Thank you for your response.
It is probably the last item you mentioned since I
turned off prelinking.

Thank you.


With Blessings
and Best regards,

    Jerry
      2363

You shall do no unrighteousness in judgment; you shall not favor the poor,
nor favor the mighty; but in righteousness you shall judge your neighbor.
(Torah portion, Kedoshim, Leviticus 19:15)

> Jerry,
>
> I don't know an exact or simple answer to your question, but I can list
> some things that I *know* would prevent migration between machines:
>
> + No migration between 32- and 64-bit CPUs even if the process was 32-bit.
> + No migration between kernels that are "too different", where I have
> not good definition.
> + Will SEGV if pre-linking places shared libs at different addresses (we
> have a FAQ entry for this)
> + There are 2 or more different FPU state save/restore instructions
> available for the kernel to use, depending on the generation of CPU.  I
> don't know for certain, but I strongly suspect that state saved in the
> checkpoint by one such instruction would not restore with a different one.
>
> The last two items are my best guess since you indicate you are using
> the same kernel.
>
> Good luck and please let me know if you learn anything more.
> If we can collect more info, I will update the FAQ entry about migration.
>
> -Paul
>
>
> [email protected] wrote:
>> Hi:
>>
>>  I've checkpointed/restarted jobs on different CPU's before for example:
>> I've checkpointed on a AMD processor and restarted on a xeon processor.
>>
>> It does not seem to work all the time however.
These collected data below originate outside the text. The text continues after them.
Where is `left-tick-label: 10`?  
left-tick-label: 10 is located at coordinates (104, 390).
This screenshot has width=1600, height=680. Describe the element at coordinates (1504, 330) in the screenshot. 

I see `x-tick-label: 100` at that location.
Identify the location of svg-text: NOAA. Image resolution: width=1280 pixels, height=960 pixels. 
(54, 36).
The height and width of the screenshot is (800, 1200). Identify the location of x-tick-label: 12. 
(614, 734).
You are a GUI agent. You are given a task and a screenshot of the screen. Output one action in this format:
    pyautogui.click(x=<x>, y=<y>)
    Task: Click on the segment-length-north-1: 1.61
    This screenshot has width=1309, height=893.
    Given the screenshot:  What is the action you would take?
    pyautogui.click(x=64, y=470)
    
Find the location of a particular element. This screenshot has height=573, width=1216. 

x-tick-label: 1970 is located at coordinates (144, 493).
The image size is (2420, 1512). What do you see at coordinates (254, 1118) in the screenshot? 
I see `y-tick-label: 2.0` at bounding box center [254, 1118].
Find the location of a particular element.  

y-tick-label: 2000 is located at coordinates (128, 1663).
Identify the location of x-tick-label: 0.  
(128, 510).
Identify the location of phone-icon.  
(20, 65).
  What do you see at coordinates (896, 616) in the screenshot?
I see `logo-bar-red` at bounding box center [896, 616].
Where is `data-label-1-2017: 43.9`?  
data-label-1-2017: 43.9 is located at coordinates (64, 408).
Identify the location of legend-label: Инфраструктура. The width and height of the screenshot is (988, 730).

I just did a checkpoint
>> on a XEON and
>> tried to restart on a AMD and I got a segmentation fault. trying to
>> restart the application.
>>
>> My question is under what  circumstances I can restart on a different
>> x64 CPU.
>> How can I build my code so I won't have problems with this. (Or should
>> it be working).
>>
>> I am using blcr 0.8.0 on  2.6.9-55.ELsmp kernels.
>>
>>
>> With Blessings
>> and Best regards,
>>
>> Jerry
>> 2363
>>
>> You shall do no unrighteousness in judgment; you shall not favor the
>> poor, nor favor the mighty; but in righteousness you shall judge your
>> neighbor.
>> (Torah portion, Kedoshim, Leviticus 19:15)
>
>
> --
> Paul H. Hargrove                          PHHargrove_at_lbl_dot_gov
> Future Technologies Group
> HPC Research Department                   Tel: +1-510-495-2352
> Lawrence Berkeley National Laboratory     Fax: +1-510-486-6900
>
>